SKINNER, JOHN (1721–1807), song-writer, was born on 3 Oct. 1721 at Balfour, parish of Birse, Aberdeenshire, his father, John Skinner, being parish schoolmaster. His mother died while he was a child, and his training devolved on his father, who became parish schoolmaster at Echt, Aberdeenshire, and sent Skinner thence, at the age of thirteen, with sufficient Latin scholarship to gain a bursary at Marischal College, Aberdeen. Having completed his curriculum, he taught for a few months in the parish school of Kemnay, Aberdeen, whence he removed to Monymusk as assistant-teacher. Some fugitive verses written here arrested the attention of the wife of Sir Archibald Grant, bart., of Monymusk, whose large and choice library was straightway made free to him. Partly from development of his own views, and partly through the influence of the episcopal clergyman of Monymusk, Skinner now abandoned presbyterianism and became a Scottish episcopalian. In 1740 he was appointed tutor to the only son of Mr. Sinclair of Scalloway, Shetland; and, after the death of his patron, about a year later, he married Grace Hunter, daughter of the episcopal clergyman of Scalloway, and presently returned alone to Meldrum, Aberdeenshire, to qualify for the ministry. Ordained at Peterhead, he was appointed in 1742 minister of Longside, Aberdeenshire, and settled with his wife, who now joined him, in a cottage at Linshart in the parish. Although not an ardent Jacobite, he was one of the sufferers from the restrictions imposed on episcopal ministers after 1745–6. His little church was destroyed, and in 1753 he was six months in prison for preaching in his house to an audience of more than four. Throughout his troubles he was resolutely devoted to his profession and his people, to whom, after the political excitement was over, he ministered for the rest of his working life.
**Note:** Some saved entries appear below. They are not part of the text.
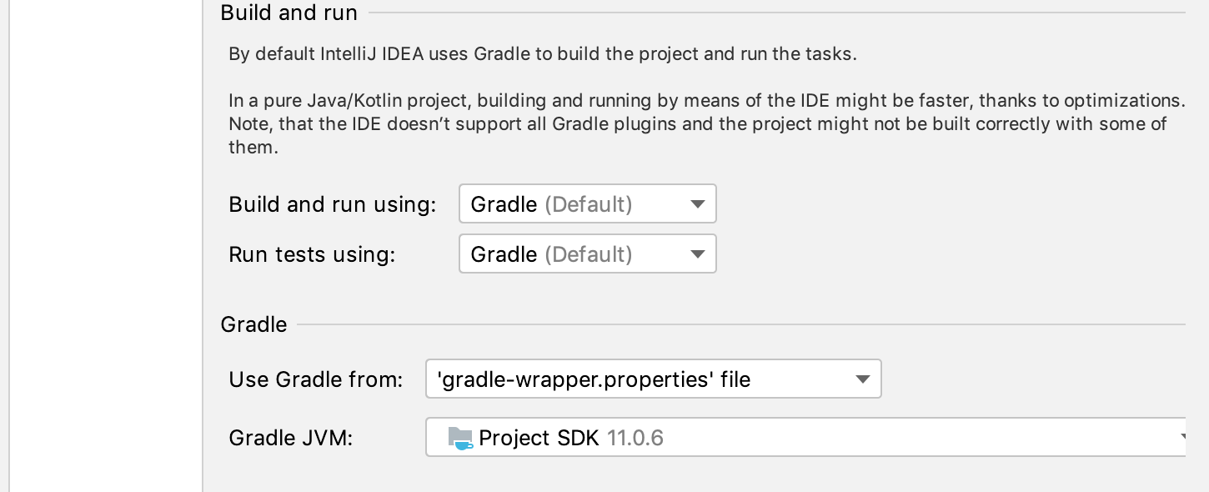Click the 'Build and run using:' label
Image resolution: width=1209 pixels, height=492 pixels.
(332, 204)
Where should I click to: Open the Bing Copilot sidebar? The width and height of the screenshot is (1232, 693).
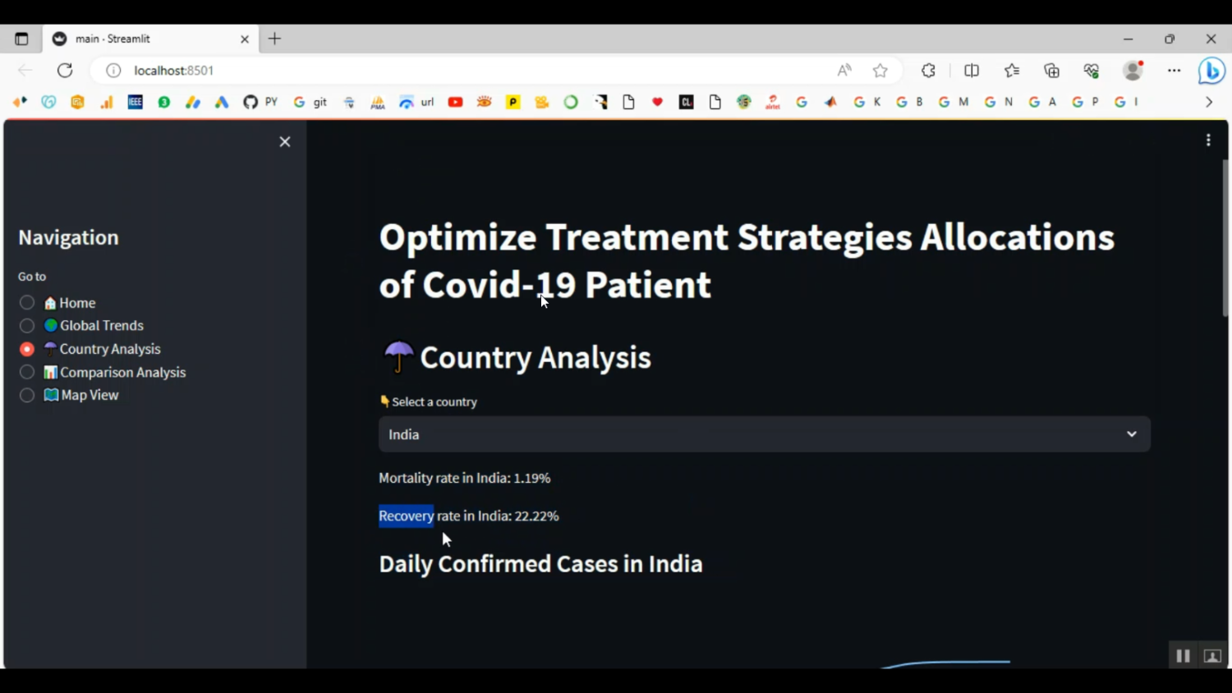pos(1211,71)
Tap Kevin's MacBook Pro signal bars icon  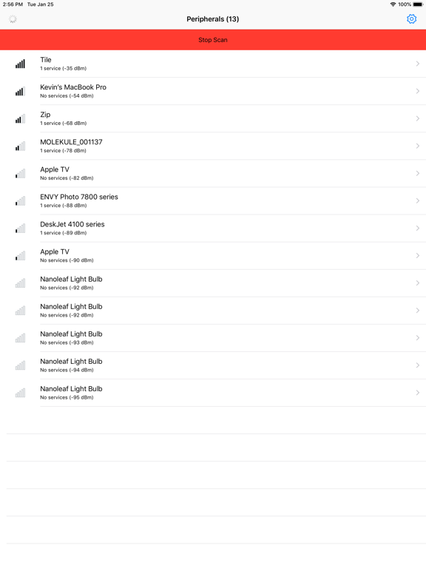(20, 91)
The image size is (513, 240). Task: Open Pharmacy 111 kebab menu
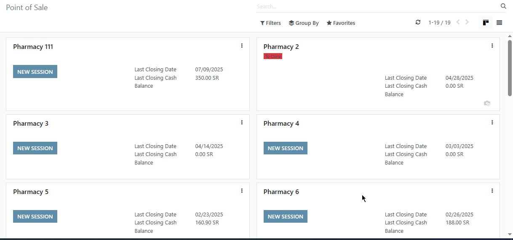(x=242, y=46)
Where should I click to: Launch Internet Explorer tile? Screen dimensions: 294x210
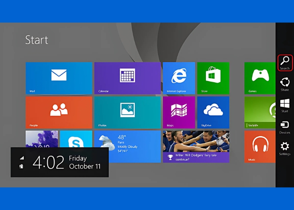click(179, 78)
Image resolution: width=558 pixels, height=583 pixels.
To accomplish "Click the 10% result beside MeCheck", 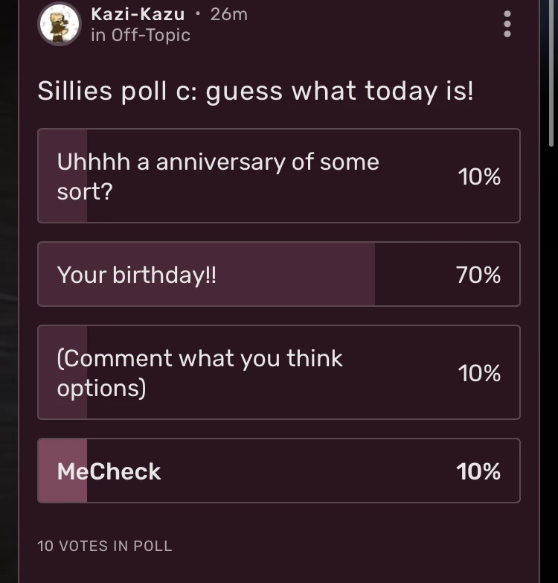I will click(x=478, y=471).
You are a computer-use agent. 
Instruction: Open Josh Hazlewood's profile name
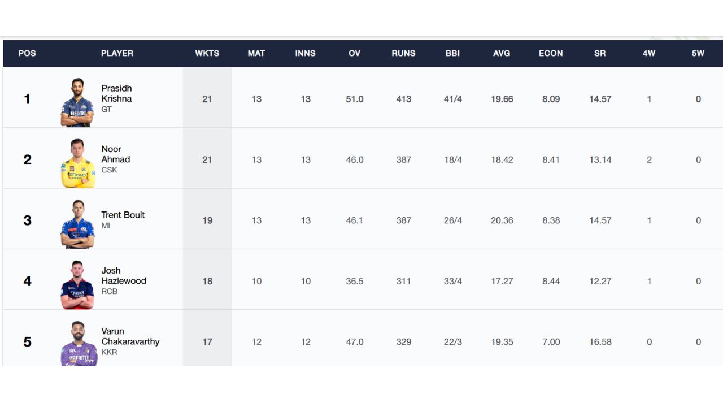124,275
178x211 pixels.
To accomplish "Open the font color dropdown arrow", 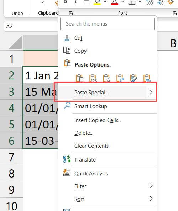I will click(x=122, y=2).
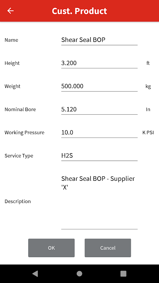
Task: Click the Description text area
Action: pyautogui.click(x=99, y=201)
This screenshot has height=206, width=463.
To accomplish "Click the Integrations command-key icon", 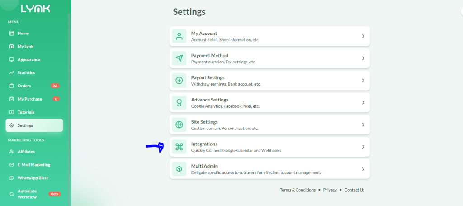I will point(180,147).
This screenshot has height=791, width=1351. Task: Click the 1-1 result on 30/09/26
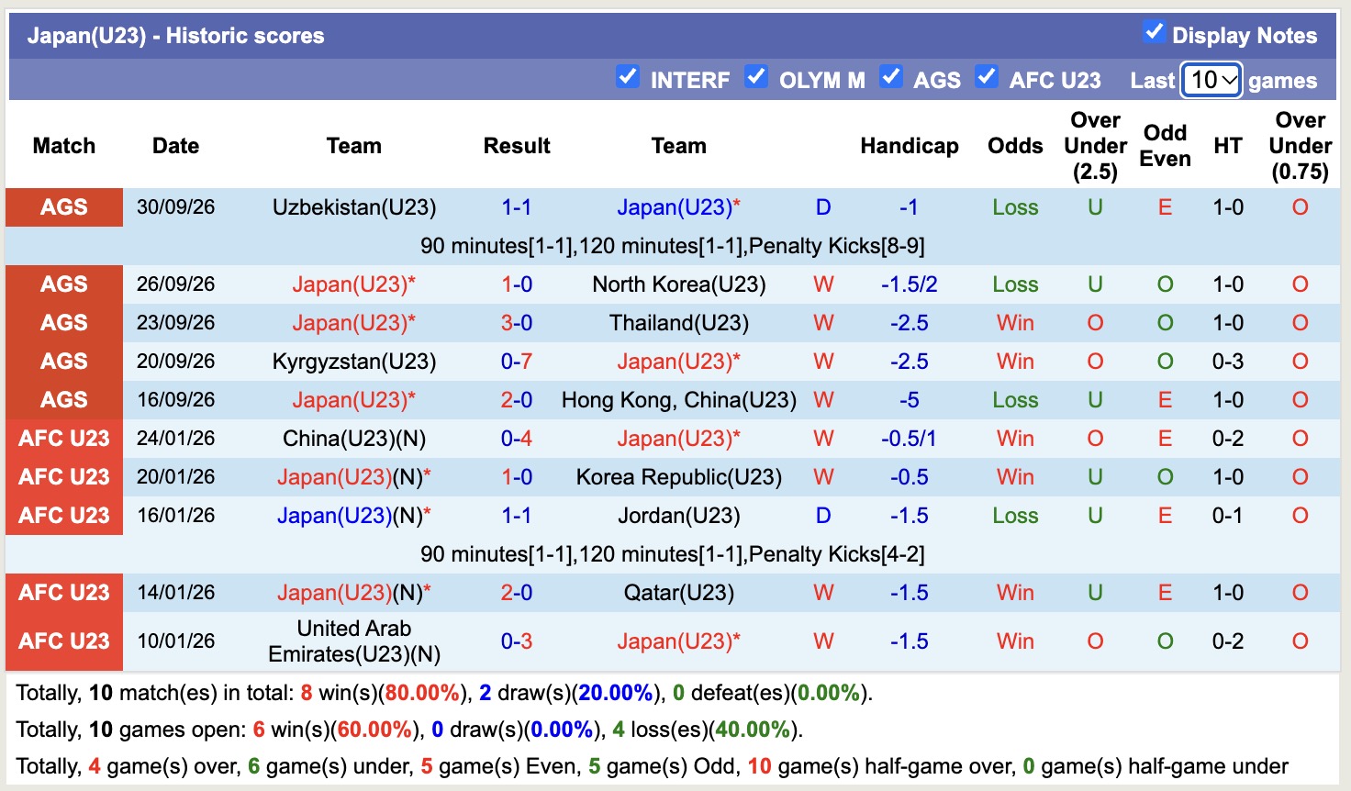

As his family increased in narrow circumstances, Skinner, about 1758, bethought him of farming as an additional source of income, and for some time rented, unsuccessfully, the farm of Mains of Ludquharn, in his neighbourhood. His ‘Letter to a Friend’ humorously depicts his agricultural woes. He wished to return to his studies as ‘the fittest trade for clergymen.’ Besides being a successful pastor he worked steadily at theology and church history, and did not shrink from ecclesiastical polemics. His faculty of occasional rhyming was also steadily in request in the household and among his friends, and certain of his lyrics speedily became popular.

When Burns was on his northern tour in 1787 he met Skinner's second son, John (1744–1816) [q. v.], bishop of Aberdeen, in the office of Chalmers, the Aberdeen printer, and this led to a correspondence between the poets. Burns secured several of Skinner's best songs for Johnson's ‘Musical Museum,’ rallying him at the same time on his indifference to his work, ‘for,’ he assures him, ‘one half of Scotland already give your songs to other authors.’ Skinner had attached small importance to his lyrics, regarding them as mere diversions of his spare time, but Burns thought him one of the foremost of Scottish song-writers, and this view has prevailed.

Mrs. Skinner died about the end of 1799, and Skinner continued at his post till 1807, when he retired and joined his son, the bishop, in Aberdeen. Here he lived only twelve days, dying on 16 June 1807. He was buried at Longside, the parishioners erecting a monument with a suitable inscription at his grave.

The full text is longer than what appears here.